I am reminded of a visit to the Voting Section by newly confirmed Attorney General Eric Holder in March of 2009. Attorney General Holder came to the conference room to meet the assembled Voting Section. He was introduced by a political appointee, then-acting Assistant Attorney General Loretta King. It was quite exciting. In every federal building, a photograph of the president is displayed with the agency head. So in the Justice Department, President Obama is displayed with General Holder at the entrances.
Loretta King had the honor of introducing Attorney General Holder. She would subsequently participate in the dismissal of the New Black Panther voter intimidation case. And she said something astonishing in her introduction of the attorney general.
She exclaimed to the crowd:
I can’t tell you how exciting it is to go to work every day, and look up at the photos, and see that we now have two black men running the country.
Cheers followed, but not from everyone.
Obviously, I recognize the joy that naturally surrounds the election of the first black president. In 1860, a system of bondage debased the humanity of nearly four million souls in America. Even after hundreds of thousands gave their lives in places like Gettysburg, Stones River, and Battery Wagner, new but still evil ways were devised to oppress a race.
I’ve stood alone in the driveway where Medgar Evers fell in Jackson, Mississippi, and considered the sad heroism that characterizes some of the last martyrs to a cause. How close he came to seeing a sort of Promised Land on Earth, where Mississippi now boasts more minority elected officials per capita than any other state.

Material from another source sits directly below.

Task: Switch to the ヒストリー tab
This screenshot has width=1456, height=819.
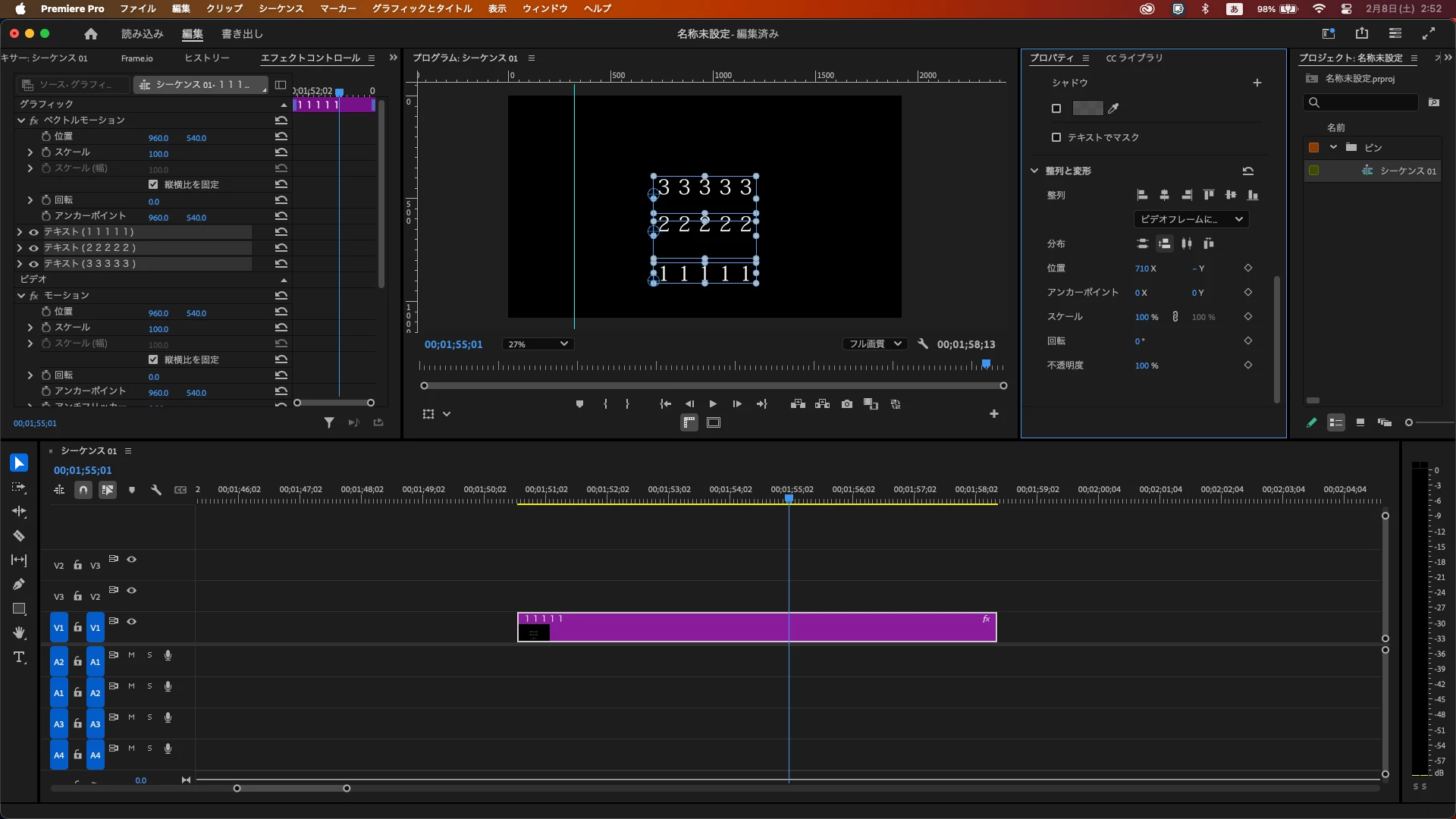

I’ve scoured the back streets of Philadelphia, Mississippi, hunting down the half-hidden memorial to James Chaney, Andrew Goodman, and Michael Schwerner, three champions of the right to vote. They were slaughtered after being pulled over by Deputy Sheriff Cecil Price. I wondered why the memorial was not at the jail where they were detained with sinister intent. It would make a more noble witness to what an unrestrained government is capable of doing to humans.

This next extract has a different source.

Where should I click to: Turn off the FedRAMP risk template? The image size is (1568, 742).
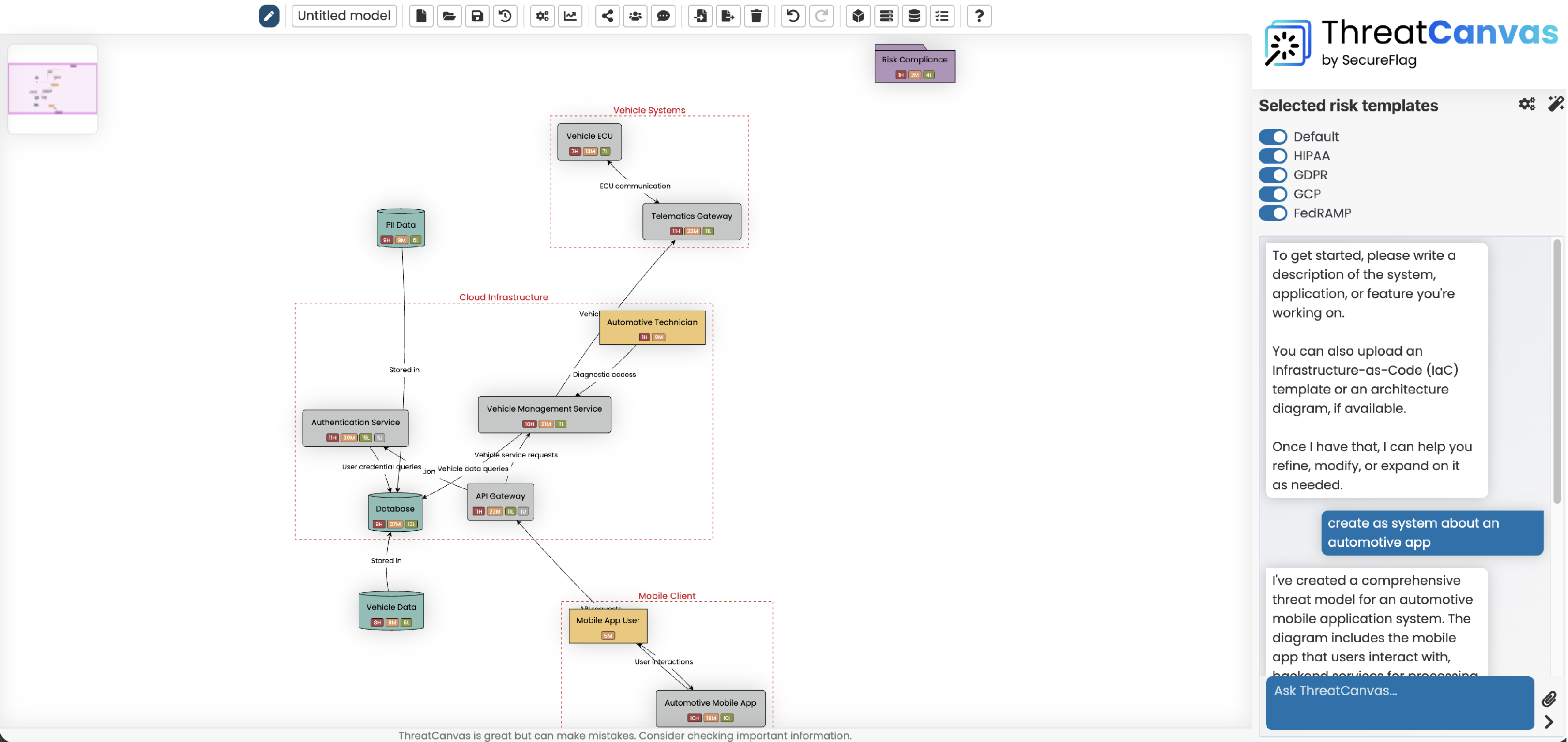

These places moved me to my core. I cannot even imagine how profound the election of Barack Obama would be to me if I experienced the evil injustice of segregation as a target. I deeply respect the overwhelming joy following the election, even if I cannot understand it in the same way.
But foul history does not excuse foul impropriety.
Electoral euphoria does not justify a racially tinged announcement by a superior, in the presence of the United States attorney general, to her subordinates.
Imagine if in March 2013, the new political leadership of the Civil Rights Division were to introduce Attorney General Jeff Sessions, refer to the portrait of President Mitch Daniels, and say: “What a relief it is to come to work every day and see we once again have two white men running the country.” Not only would the story be blasted on the front pages of the Washington Post, and rightfully so, but the person who made the statement would probably lose their job. At the very least, the attorney general would be sure to take the underling aside afterwards and make it unequivocally clear that such racially tinged comments are completely unacceptable.
Had this occurred at private business, the same Civil Rights Division would probably open an employment discrimination investigation into the conduct.
What are the chances that Attorney General Holder had that discussion with Loretta King?
I’ll bet next to none. But it is certainly something that now-Senator Sessions might ask Attorney General Holder next time an oversight hearing occurs. One thing is for sure -- King’s power in the Civil Rights Division did not diminish after her comment. She was held out as the fair, unbiased, and competent civil servant who gave careful consideration to the New Black Panther case.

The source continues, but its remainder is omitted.